### TEXT BLOCK
#####
Applying the SAN to Data Warehouse Workloads | Storage Networks: The Complete Reference

Data warehouses provide strategic and tactical business information used to direct business planning and forecasting analysis. Data warehouses are built from subsets of operational databases, typically OLTP workloads that form a historical database of various business activities. Users query these large databases in the form of What if transactions that range from simple to complex questions. The answer sets of these queries can be extremely large, complex, and form the basis for additional subsets of databases that warrant further analysis.

A spin off of data warehouses is the data mart. Theoretically, data warehouses are based upon corporate information and are used to drive corporate business decisions. Data marts are subsets of data warehouses that are used to drive lower-level business decisions within the divisional or departmental levels. This is important because the size and I/O content will be driven by use of the data warehouse at the corporate level or divisional or departmental level. Given that the true nature of data warehousing is tied to the functions of the relational database, there are many database rules, guidelines, and practices that determine its design, operation, and usage. However, most of these are outside the scope of this book and although important, only those that provide us with clues to their I/O workload analysis will be mentioned.

As you may have experienced or surmised, data warehouses can be very large. Given their sources are the continuing updates from daily business transactions, their storage utilization has been the most comprehensive. The capture of operational database recordsknown as the extraction, transformation, and loading activities are driven by the complexities of the data analysis application. In other words, the more comprehensive the analysis application, the more data is required. Many data warehouse configurations are moving into the multiple terabyte range and, consequently, provide the foundation for why data warehouses and data marts are good candidates for SANs. Of all the workloads examined so far, the data warehouse provides the most complex I/O activities that we will discuss.
#####
### RECORDED INFORMATION
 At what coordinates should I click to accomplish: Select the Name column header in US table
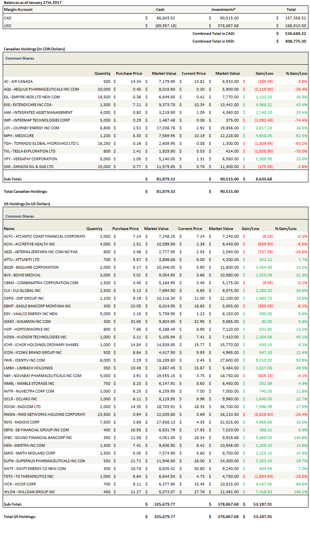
#####
### REQUIREMENTS
[a] According to the passage on data warehouse workloads, into what size range are many data warehouse configurations moving?
[b] Say whether each statement agrees with the passage on data warehouse workloads, answering yes or no and quoting the deciding words: (i) Data warehouses are built from subsets of operational databases. (ii) Data marts are used to drive corporate business decisions. (iii) The more comprehensive the analysis application, the less data is required.
[c] Write the next part of the passage on data warehouse workloads, picking up after its final sentence.

### ANSWERS PROVIDED
[a] The multiple terabyte range.

[b]
(i) Yes: "Data warehouses are built from subsets of operational databases"
(ii) No: "Data marts are subsets of data warehouses that are used to drive lower-level business decisions within the divisional or departmental levels."
(iii) No: "the more comprehensive the analysis application, the more data is required."

[c]
Data warehouses are built around relational databases; therefore, they are under the control of the user s database system of choice. Moreover, this defines the need to provide large storage capacities that scale well in terms of pure size and I/O content. This is due to the activity of the data warehouse transaction. The DW transaction in its simplest form accesses information from multiple database tables which span multiple recordsFor example, in order to analyze the number of customers with account balances over $1,000 for an entire year with credit card balances requires the database system to access a customer table, deposit accounts table, credit card accounts, and so on. Without going into the specifics of the database design, we see that even a simple query generates multiple I/Os, each with a large set of records.

DW transactions are serviced on a synchronous and asynchronous basis. Consequently, its important to understand the mix of transactions and relative service levels. This brings up an interesting phenomenon as both online and batch-oriented operations can process simultaneously within these environments. Given that these are disparate workloads in terms of their resource requirements, it becomes a challenge to configure an I/O system capable of handling this set of complexities.

This is where SANs come in. SANs provide the most comprehensive solution for data warehousing since the MPP database machines. SANs, through their increased addressing capacity, provide an extensible and scalable solution to configuring a very large database. Moving well beyond the addressing limitations of SCSI bus configurations, the need to supply beyond 16 addressable storage devices has long been a requirement in DW environments. SANs support a comprehensive workload with considerable I/O content given the increased FC frame payload capacity for each I/O. Finally, the flexibility to isolate disparate I/Os through SAN operations and configurations can sustain a disparate and complex workload.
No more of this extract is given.